Did you have this same architecture on local machines and only now moved to AWS (since you mentioned EC2)?
Or alternatively, is it textcat.teach? Did this same problem happen with non-model-in-the-loop recipes like textcat.manual or ner.manual? Just as a test, get some sample data and run through a few examples for manual recipes, trying to hit multiple sessions at the same time. If that works, then this would suggest it's something wrong with running the model.
Are your documents large or very long?
Granted you're using textcat.teach which may not be as intensive as ner.teach due to beam search.
You can add PRODIGY_LOGGING=basic or PRODIGY_LOGGING=verbose to your Prodigy command to add more detailed logs. I typically recommend always running this in development environments.
Related, you can also add /docs to view the interactive API so you can try to figure out if one endpoint is crashing.
Also, it may not be relevant, could there be any issues with security since you're running on http://, not https://?
As a best practice, you may want to avoid having users try different session names. I know you're doing this for now b/c of the crashing as a short term solution.

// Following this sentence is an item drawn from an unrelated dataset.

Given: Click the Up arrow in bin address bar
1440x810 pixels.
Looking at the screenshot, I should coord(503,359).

But I mention this in the future if you need to analyze annotator quality (e.g., track inter-annotator agreement) you'll appreciate having correct session names. In fact, a good practice is setting PRODIGY_ALLOWED_SESSIONS so that you have a finite choices of what sessions are allowed. For instance, PRODIGY_ALLOWED_SESSIONS=alex,jo would only allow ?session=alex and ?session=jo , and other parameters would raise an error. This prevents fat finger errors with invalid session names.
This is secondary to your key problem so you can ignore for now. Hopefully if some of the ideas above can help identify the crashing problem, this may be something good to build into your process afterwards.

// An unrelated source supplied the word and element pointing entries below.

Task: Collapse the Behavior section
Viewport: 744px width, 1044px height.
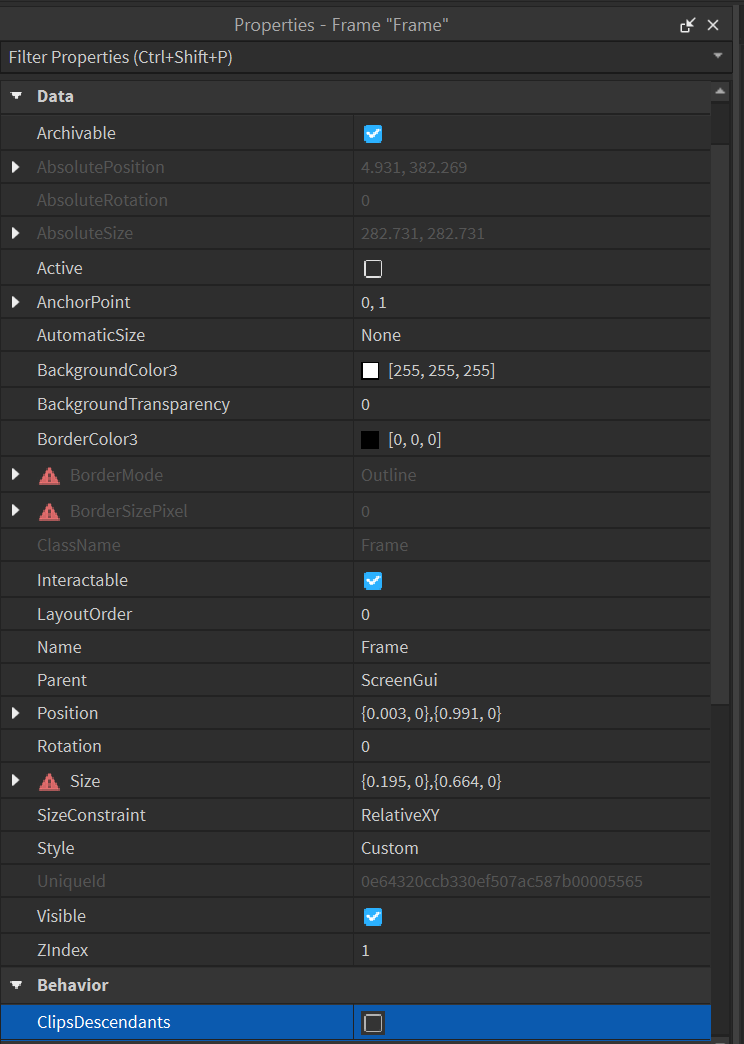Action: [15, 985]
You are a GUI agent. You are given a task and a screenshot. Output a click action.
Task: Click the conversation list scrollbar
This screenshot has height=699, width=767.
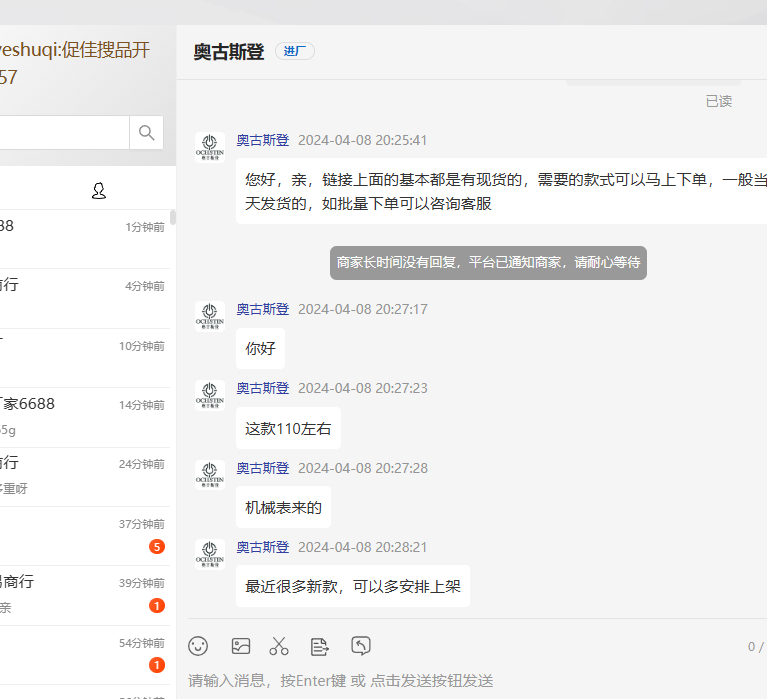[173, 217]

Hope this provides some avenues to explore. Let us know if this works (or doesn't). Also, feel free to provide logs or other details.

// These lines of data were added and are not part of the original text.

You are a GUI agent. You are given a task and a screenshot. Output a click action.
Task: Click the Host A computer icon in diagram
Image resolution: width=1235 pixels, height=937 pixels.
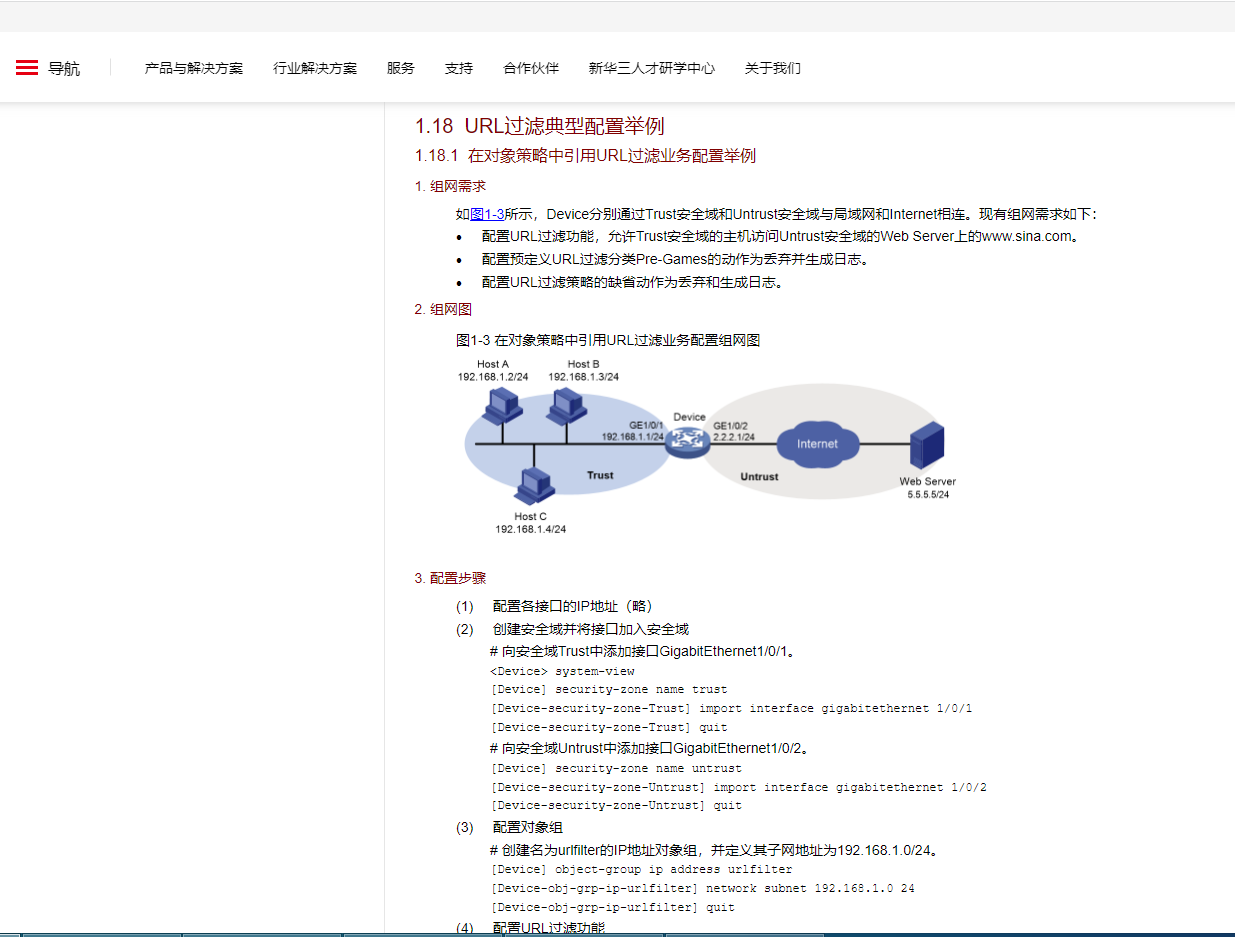point(500,406)
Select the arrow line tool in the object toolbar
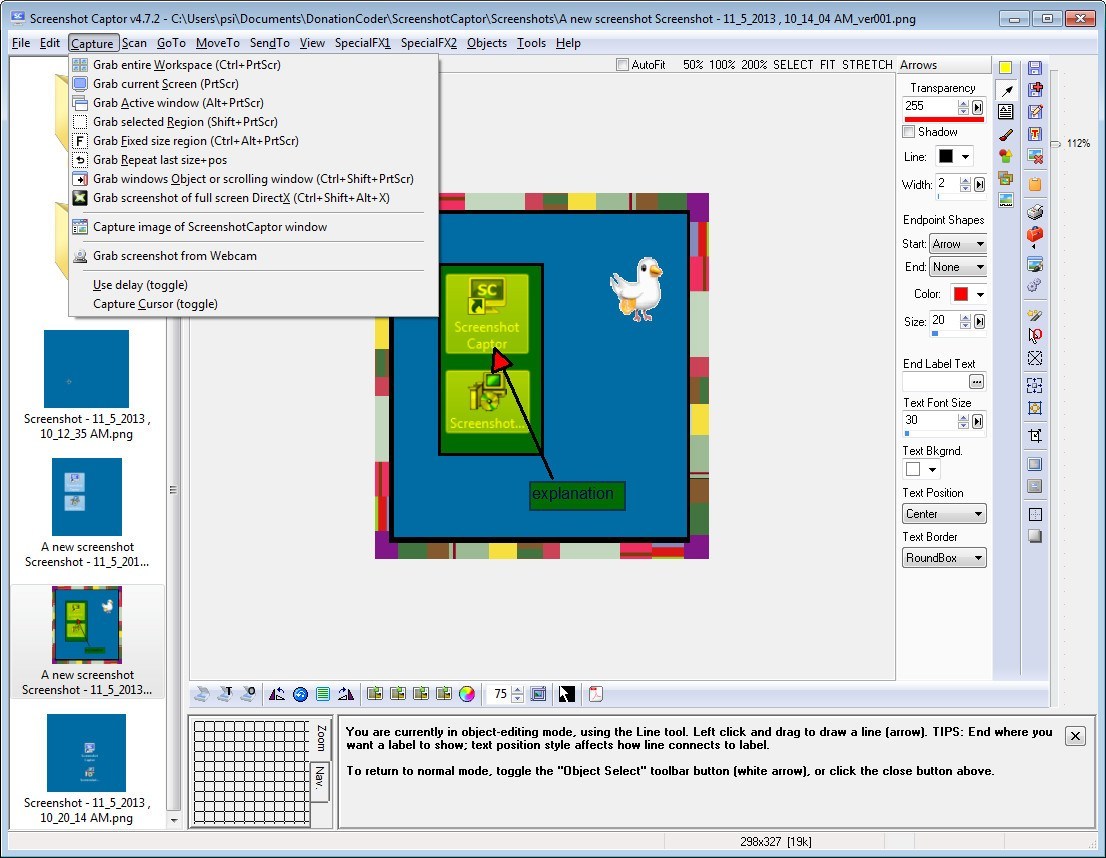1106x858 pixels. 1006,90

Hello, thank you and thanks for the speedy response!
The only change that has occurred is that we've change EC2 size from one that had no gpu to one with gpu. Basically from a m4.4xlarge to a p3.2xlarge. I'm not sure if this could be related? I've monitored the runtime through htop in terminal though and can't see prodigy using much memory or cpu (max 2GB).
We've only used textcat.teach and when I say we've not had this issue previously, I mean it has just not been so bad, so it used to only crash for shorter periods of time and not as regularly.
They can vary in length, there are definitely texts that are quite long, however it doesn't seem like this is impacting the system as you can label some very long texts very quickly and it can crash on the shortest piece of text. It also crashes as you select the label, for example freezes with a highlighted frame of either red or green around the text depending on your 'accept' or 'reject' the piece of text.
I've not noticed anything memory related.
The only other detail is that I seem to be able to repeat the crash. For example if I have a crashed session on: http://MYIP:MYPORT/?session=username3
then close the tab, then reopen the same url, it will allow me to smoothly label the same 4 items then crash on the 5th exact piece of text that it crashed on previously.
However if I open a new url say username4, then it will smoothly label for quite a while and can sometimes not crash even on very large pieces of text.
This is a good point I will test it again with logging, hopefully this will highlight some issue.